The tyrosine kinase JAK3 (Janus kinase 3) contributes to the signalling of hematopoietic cell cytokine receptors. In lymphocytes and tumor cells JAK3 fosters cell proliferation and counteracts apoptosis. Accordingly, JAK3 inhibitors stimulate apoptosis of tumor cells. Replacement of the ATP coordinating lysine by alanine in the catalytic subunit results in the inactive ^K851AJAK3 mutant. The gain of function mutation of ^A568VJAK3 has been found in acute megakaryoplastic leukemia. The excessive nutrient demand of tumor cells requires up-regulation of transport processes at the cell membrane including the peptide transporter PepT1. Little is known about the signaling stimulating PepT1 transport in tumor cells.
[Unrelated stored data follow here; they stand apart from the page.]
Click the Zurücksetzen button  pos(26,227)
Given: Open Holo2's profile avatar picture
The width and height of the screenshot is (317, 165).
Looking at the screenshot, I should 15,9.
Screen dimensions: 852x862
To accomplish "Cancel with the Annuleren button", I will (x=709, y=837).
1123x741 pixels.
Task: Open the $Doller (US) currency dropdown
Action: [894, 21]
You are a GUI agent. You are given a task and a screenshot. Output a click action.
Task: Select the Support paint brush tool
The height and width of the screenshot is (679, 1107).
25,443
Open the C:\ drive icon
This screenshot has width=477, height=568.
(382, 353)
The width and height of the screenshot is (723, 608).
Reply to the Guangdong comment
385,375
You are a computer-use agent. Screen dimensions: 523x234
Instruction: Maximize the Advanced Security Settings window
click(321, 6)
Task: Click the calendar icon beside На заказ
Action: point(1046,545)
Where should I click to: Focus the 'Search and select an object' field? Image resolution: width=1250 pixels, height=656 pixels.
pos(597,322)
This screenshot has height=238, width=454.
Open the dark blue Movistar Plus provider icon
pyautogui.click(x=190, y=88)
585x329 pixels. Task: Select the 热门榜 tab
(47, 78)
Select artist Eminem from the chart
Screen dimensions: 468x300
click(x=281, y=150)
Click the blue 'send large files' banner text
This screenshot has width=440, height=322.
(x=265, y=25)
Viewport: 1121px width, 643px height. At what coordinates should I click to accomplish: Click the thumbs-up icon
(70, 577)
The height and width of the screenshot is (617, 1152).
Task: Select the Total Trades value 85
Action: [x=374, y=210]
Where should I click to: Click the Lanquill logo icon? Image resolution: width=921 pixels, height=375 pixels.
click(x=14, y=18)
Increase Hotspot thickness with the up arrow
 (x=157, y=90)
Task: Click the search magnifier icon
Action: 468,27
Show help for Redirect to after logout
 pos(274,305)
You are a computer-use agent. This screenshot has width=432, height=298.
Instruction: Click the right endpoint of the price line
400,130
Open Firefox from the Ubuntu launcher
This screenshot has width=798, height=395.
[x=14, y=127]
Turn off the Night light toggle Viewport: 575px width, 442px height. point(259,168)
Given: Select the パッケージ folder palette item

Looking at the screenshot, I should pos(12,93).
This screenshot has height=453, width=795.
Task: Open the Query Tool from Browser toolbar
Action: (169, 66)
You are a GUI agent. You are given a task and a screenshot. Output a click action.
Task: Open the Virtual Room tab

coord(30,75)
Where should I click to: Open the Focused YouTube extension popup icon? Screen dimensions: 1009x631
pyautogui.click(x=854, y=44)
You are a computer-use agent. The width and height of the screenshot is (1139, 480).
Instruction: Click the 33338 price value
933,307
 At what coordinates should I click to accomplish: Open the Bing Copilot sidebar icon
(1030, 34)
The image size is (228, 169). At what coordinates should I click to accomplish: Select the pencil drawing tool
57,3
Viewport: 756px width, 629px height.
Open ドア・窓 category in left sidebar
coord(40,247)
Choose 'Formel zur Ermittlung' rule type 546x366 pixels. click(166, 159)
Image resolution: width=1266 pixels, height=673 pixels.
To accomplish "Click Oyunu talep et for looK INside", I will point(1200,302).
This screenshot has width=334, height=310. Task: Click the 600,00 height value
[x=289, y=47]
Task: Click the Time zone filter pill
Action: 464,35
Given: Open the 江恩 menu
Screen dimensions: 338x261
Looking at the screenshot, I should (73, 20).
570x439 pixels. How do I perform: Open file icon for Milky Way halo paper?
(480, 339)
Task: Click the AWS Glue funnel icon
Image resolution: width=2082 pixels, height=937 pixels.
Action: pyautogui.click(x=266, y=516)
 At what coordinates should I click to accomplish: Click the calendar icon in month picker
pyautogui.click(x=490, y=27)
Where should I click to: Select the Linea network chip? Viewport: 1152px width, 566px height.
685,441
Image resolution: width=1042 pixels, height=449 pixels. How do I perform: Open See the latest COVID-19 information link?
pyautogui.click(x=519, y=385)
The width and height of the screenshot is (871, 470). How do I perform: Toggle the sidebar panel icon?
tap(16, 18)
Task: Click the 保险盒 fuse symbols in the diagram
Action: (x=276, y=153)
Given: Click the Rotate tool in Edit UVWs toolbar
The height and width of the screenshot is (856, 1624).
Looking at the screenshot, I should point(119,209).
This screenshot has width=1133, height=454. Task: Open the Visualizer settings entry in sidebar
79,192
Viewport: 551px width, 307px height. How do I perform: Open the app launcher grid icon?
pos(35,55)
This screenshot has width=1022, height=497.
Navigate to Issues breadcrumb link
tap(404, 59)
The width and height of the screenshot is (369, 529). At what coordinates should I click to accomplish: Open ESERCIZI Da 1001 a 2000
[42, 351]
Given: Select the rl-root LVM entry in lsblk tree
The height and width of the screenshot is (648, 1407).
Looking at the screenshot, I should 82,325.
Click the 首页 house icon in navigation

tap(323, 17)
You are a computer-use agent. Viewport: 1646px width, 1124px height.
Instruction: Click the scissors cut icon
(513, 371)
The present study explored, whether PepT1 is upregulated by JAK3.

Methods:

PepT1 was expressed in Xenopus oocytes with or without additional expression of JAK3 and electrogenic peptide (gly-gly) transport determined by dual electrode voltage clamp.

Results:

In PepT1-expressing oocytes, but not in oocytes injected with water, the dipeptide gly-gly generated an inward current, which was significantly increased following coexpression of JAK3. The effect was mimicked by ^A568VJAK3, but not by ^K851AJAK3. According to kinetic analysis JAK3 increased the maximal peptide induced current without significantly modifying the peptide concentration required to trigger halfmaximal peptide induced current (K_M). In PepT1 expressing oocytes, the peptide induced current was blunted by JAK3 inhibitor WHI-P154 (4-[(3'-Bromo-4'-hydroxyphenyl)amino]-6,7-dimethoxyquinazoline (11.2 µM).

Conclusions:

JAK3 is a powerful regulator of the peptide transporter PepT1.